Chapitre 2
La voiture résonne de chansons que Nate et moi entonnons sans retenue, comme nous avons l'habitude de le faire durant nos trajets vers le village de ses parents. Cette fois-ci, notre voyage a un double objectif : fêter l’anniversaire de sa mère ce week-end et profiter du reste de la semaine pour boucler certains préparatifs du mariage. Bien que ravie de faire avancer notre cérémonie, une inquiétude persistante me ronge.

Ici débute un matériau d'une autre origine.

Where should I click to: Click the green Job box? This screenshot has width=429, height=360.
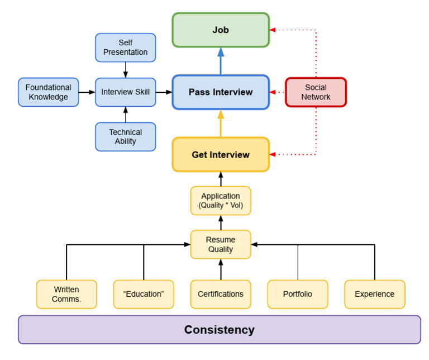pos(221,30)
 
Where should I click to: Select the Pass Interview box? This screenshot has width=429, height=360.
pos(221,92)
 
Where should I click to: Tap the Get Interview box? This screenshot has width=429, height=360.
pos(221,154)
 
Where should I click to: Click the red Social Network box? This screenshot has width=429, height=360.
pos(316,92)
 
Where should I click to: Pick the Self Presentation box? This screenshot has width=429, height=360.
pos(125,48)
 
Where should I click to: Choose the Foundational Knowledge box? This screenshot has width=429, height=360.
pos(49,92)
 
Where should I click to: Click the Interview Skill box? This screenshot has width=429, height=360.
pos(125,92)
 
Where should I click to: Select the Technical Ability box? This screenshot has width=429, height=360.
pos(125,137)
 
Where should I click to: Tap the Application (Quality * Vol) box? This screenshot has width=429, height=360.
pos(221,201)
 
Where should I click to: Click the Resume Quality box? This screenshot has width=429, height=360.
pos(221,244)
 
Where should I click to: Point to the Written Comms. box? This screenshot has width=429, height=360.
pos(66,294)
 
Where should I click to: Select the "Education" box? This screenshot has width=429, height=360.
pos(144,294)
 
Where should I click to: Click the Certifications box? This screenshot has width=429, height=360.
pos(221,294)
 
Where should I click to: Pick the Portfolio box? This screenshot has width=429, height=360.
pos(298,294)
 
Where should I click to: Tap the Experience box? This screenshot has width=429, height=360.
pos(374,294)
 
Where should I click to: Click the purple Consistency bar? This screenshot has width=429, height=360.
pos(220,329)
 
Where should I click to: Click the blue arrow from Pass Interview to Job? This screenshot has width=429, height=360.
pos(221,61)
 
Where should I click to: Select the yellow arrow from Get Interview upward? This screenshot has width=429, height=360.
pos(221,124)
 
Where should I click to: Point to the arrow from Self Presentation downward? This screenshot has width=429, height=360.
pos(125,70)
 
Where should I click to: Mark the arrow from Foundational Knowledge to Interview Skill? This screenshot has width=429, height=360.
pos(87,92)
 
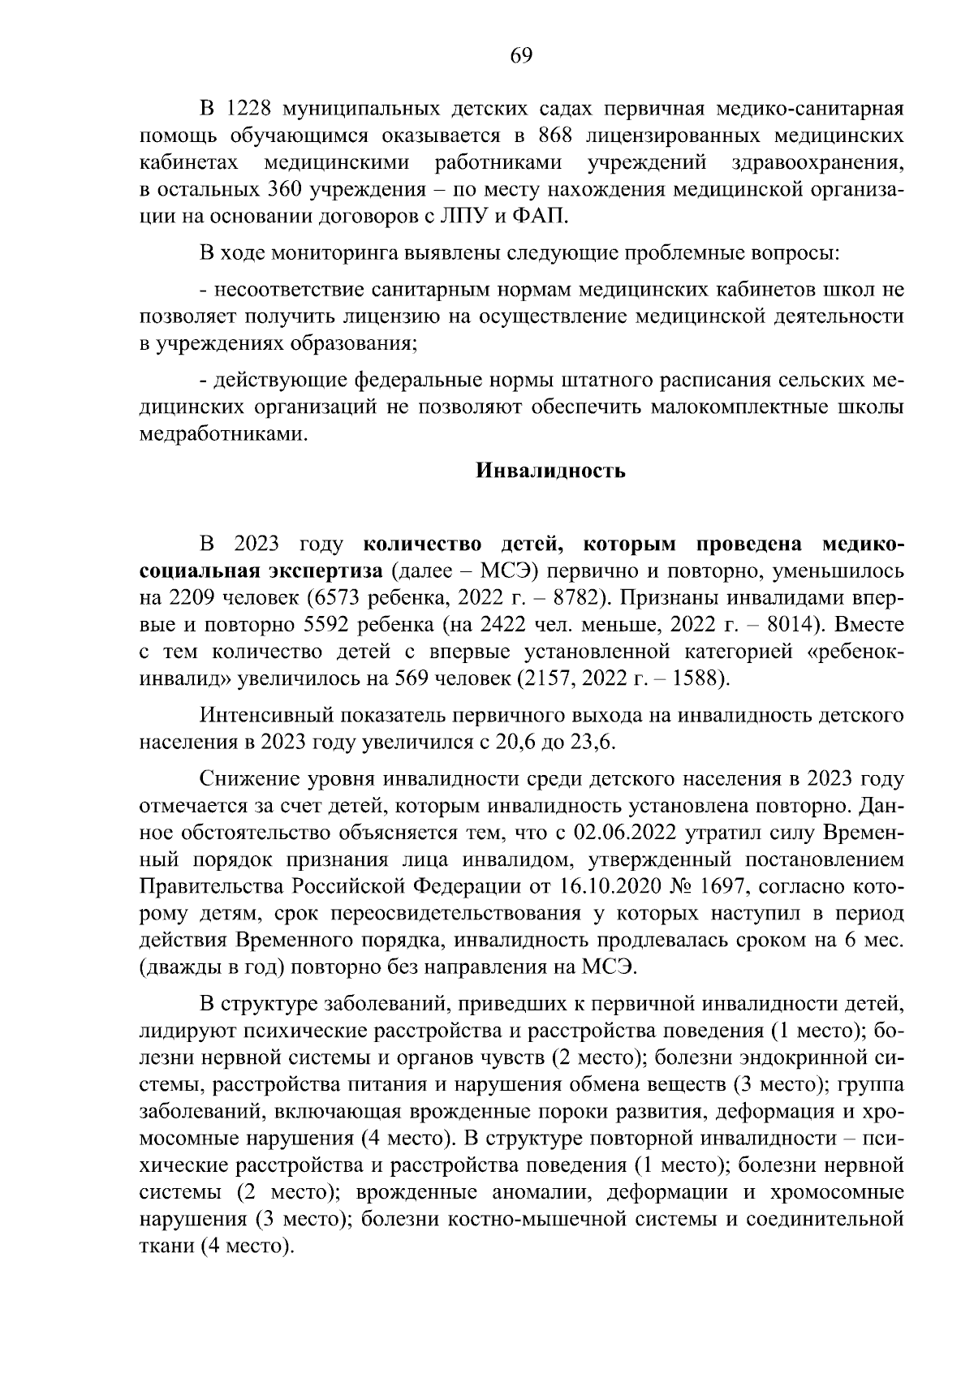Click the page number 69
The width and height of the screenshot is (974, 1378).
click(520, 56)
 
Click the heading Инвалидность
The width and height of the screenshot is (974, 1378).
click(549, 472)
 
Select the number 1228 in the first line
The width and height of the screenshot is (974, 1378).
click(246, 109)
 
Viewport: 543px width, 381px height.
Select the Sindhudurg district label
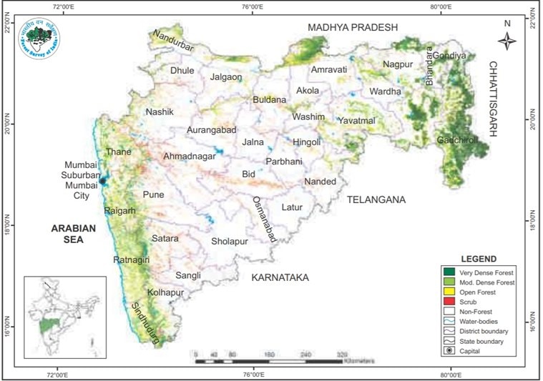coord(145,324)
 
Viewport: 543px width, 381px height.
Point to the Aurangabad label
coord(211,130)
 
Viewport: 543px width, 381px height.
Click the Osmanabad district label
coord(261,219)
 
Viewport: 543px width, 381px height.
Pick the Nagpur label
coord(398,65)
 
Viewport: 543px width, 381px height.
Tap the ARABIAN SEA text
coord(73,234)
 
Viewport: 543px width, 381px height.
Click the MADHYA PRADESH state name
coord(352,27)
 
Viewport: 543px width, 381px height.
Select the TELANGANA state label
coord(376,200)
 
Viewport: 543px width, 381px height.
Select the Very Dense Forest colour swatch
coord(449,272)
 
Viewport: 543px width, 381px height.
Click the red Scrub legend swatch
coord(449,302)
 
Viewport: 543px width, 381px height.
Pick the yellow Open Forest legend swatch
coord(449,292)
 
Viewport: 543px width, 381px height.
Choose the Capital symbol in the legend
coord(449,351)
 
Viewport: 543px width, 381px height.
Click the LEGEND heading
coord(479,259)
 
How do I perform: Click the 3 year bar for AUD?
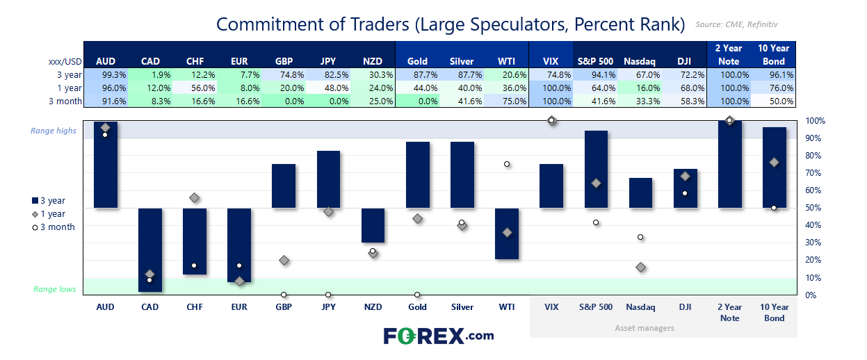[x=105, y=165]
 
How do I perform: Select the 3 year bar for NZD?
[x=373, y=225]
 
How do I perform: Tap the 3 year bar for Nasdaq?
[x=641, y=193]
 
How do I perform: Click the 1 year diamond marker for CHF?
[x=195, y=198]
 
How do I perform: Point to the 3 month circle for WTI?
[x=507, y=164]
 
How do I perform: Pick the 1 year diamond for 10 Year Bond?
[x=775, y=163]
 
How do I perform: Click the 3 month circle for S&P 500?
[x=596, y=222]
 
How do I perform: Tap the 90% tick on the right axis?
[x=814, y=138]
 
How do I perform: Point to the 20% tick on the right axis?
[x=814, y=260]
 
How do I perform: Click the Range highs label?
[x=53, y=131]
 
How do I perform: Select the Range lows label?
[x=55, y=289]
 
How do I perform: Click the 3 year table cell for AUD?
[x=106, y=74]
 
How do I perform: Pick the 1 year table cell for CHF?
[x=195, y=88]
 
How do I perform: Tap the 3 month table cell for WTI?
[x=507, y=101]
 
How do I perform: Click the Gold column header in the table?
[x=418, y=61]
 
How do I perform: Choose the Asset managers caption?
[x=645, y=327]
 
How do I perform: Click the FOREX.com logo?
[x=439, y=336]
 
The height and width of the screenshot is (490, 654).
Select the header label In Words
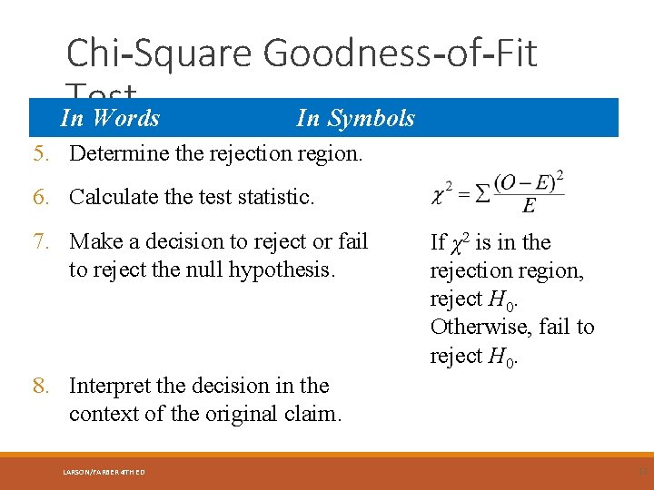[x=110, y=118]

Je suis sans nouvelle de Zed depuis notre dernière conversation, ce qui est loin d'être naturel pour nous. Nous n'avons jamais passé plus de quelques heures sans échanger d'une manière ou d'une autre. Nos jeux en ligne, nos sms et nos appels me manquent. Mon inquiétude grandit, mais j’ai respecté sa demande : je ne lui ai pas écrit, espérant qu’il fasse le premier pas pour raviver notre complicité. Je tente de me persuader que ce n'est qu'un mauvais moment à passer, que le lien que nous avons n’est pas brisé. Le suspense de ce silence me ronge, m’angoisse plus qu’il ne devrait.

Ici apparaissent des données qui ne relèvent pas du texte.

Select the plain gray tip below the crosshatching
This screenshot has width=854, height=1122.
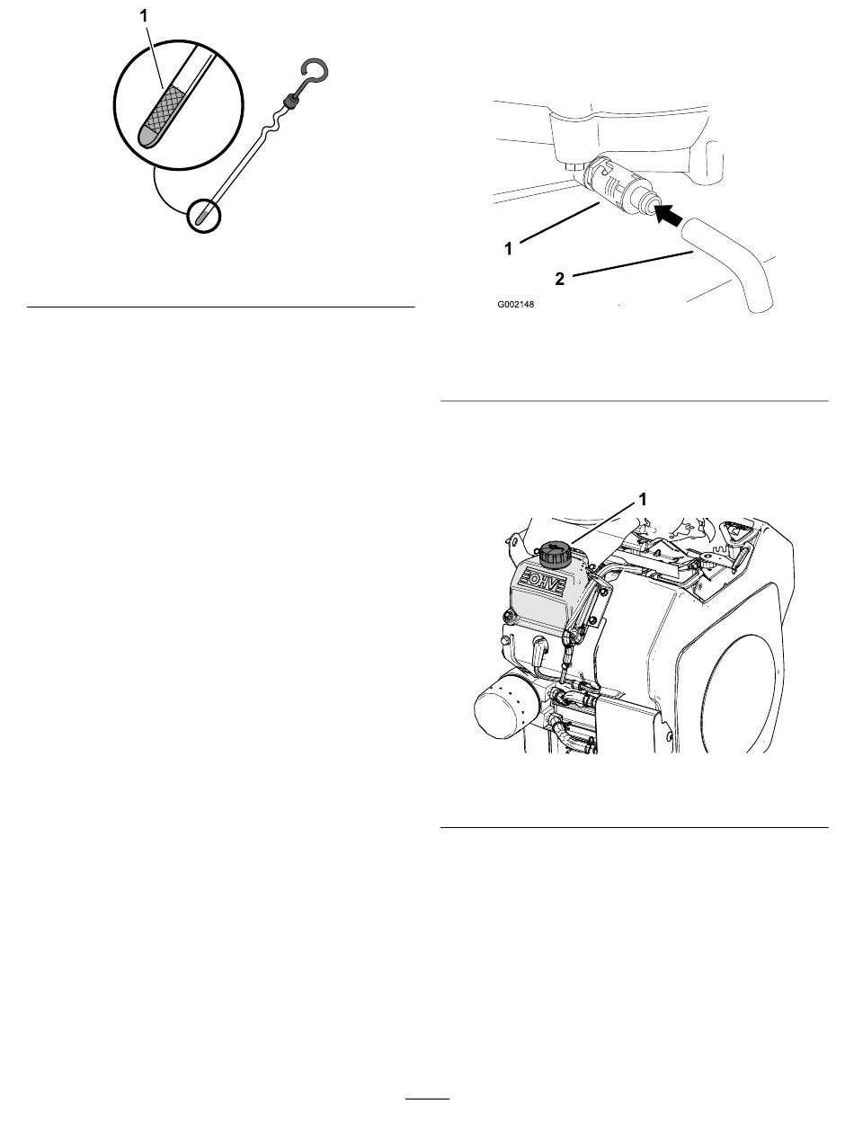click(148, 137)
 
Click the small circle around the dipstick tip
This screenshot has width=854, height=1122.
click(204, 218)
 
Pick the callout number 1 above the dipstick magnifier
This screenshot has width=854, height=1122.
click(144, 16)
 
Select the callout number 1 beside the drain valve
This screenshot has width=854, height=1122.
click(508, 249)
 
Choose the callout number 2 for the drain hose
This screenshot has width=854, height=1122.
click(560, 279)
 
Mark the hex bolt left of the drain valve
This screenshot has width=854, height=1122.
click(574, 166)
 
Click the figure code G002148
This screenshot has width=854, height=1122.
click(516, 305)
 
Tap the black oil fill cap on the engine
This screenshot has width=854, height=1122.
click(554, 554)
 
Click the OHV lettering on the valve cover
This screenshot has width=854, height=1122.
click(542, 581)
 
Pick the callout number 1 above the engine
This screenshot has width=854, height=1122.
click(643, 499)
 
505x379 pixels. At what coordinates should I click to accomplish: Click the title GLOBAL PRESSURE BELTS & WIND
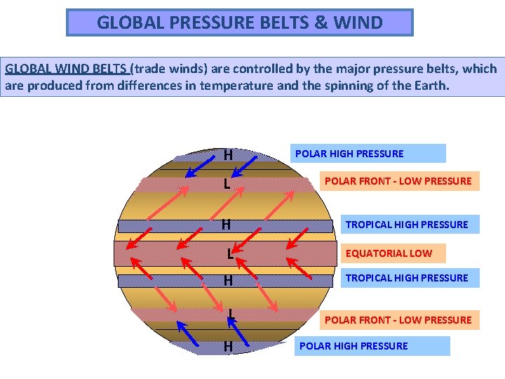click(239, 22)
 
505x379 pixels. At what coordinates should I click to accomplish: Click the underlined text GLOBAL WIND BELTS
click(67, 69)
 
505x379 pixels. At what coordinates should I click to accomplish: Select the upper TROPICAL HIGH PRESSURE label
click(406, 225)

Après nos quatre heures trente de route, nous arrivons à destination. Nate et ses parents ont rendez-vous à huit heures pour essayer un costume dans la grande ville la plus proche. Etant donné que le trajet leur prendra une heure, au bas mot, nous nous couchons tous rapidement.
Je n’aime pas vraiment aller chez eux. Pas parce que je ne les apprécie pas, au contraire. Ils sont véritablement une deuxième famille pour moi. Non, ce qui me dérange c’est que chez eux, je ne peux pas dormir avec Nate. Et pour cause : il ne ronfle que chez ses parents. Véridique ! De fait, je profite de l'absence quasi permanente de Zed pour m’exiler dans sa chambre.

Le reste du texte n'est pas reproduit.